◆ Work instruction ◆
Every line from the one with "Click the filter icon in Id column" to the end of the listing, and nothing else, is to be printed exactly; please leave the pictures out.

◆ Provided records ◆

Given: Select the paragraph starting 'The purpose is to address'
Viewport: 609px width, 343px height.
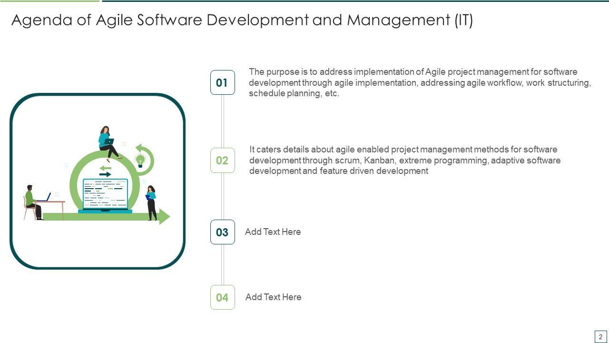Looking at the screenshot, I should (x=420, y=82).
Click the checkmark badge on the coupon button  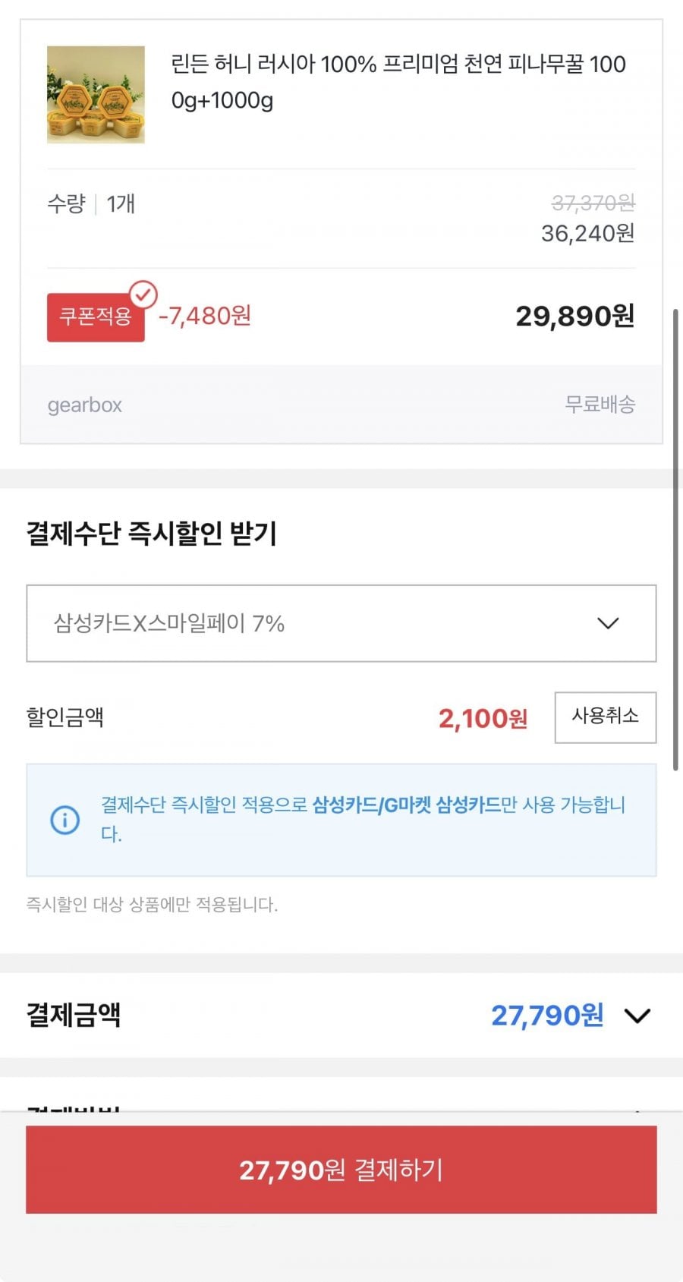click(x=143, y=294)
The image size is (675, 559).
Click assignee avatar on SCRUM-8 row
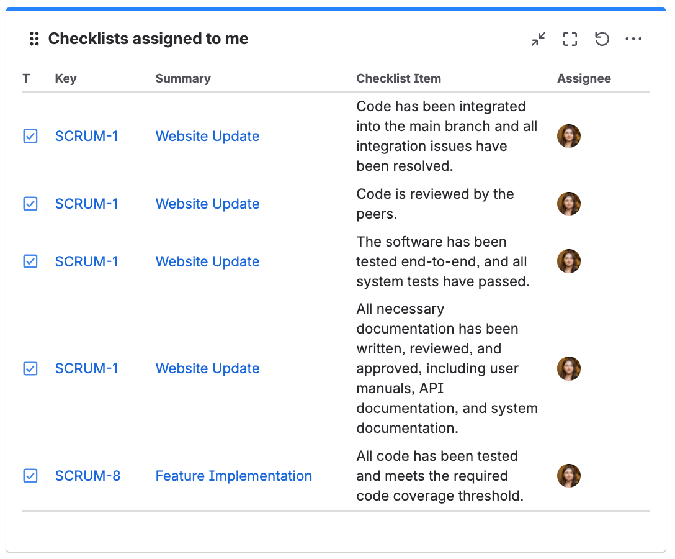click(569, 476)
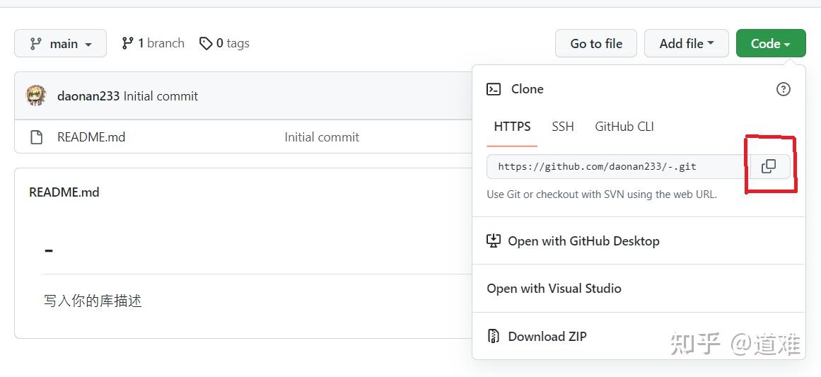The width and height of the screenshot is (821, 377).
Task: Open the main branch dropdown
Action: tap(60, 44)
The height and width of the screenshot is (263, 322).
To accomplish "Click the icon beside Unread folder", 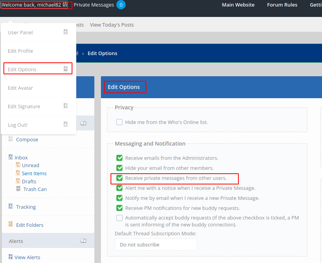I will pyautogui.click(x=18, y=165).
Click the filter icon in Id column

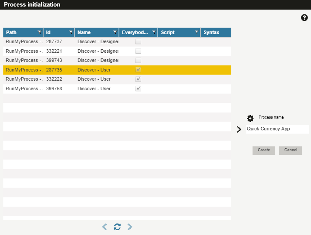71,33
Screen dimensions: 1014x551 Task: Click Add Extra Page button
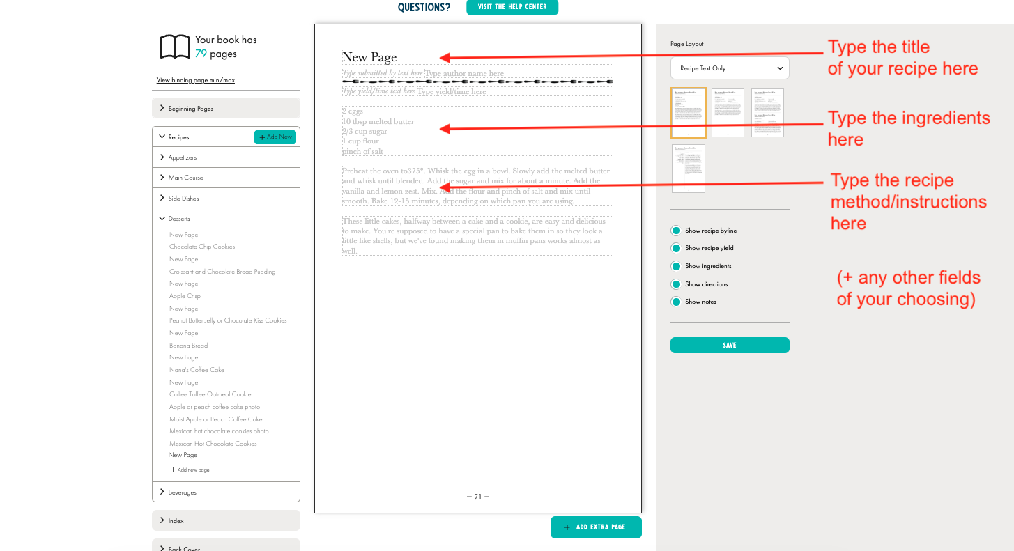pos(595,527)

◆ Task response ◆
Click the filter icon in Id column

71,33
Screen dimensions: 1014x551 Task: Click Add Extra Page button
pos(595,527)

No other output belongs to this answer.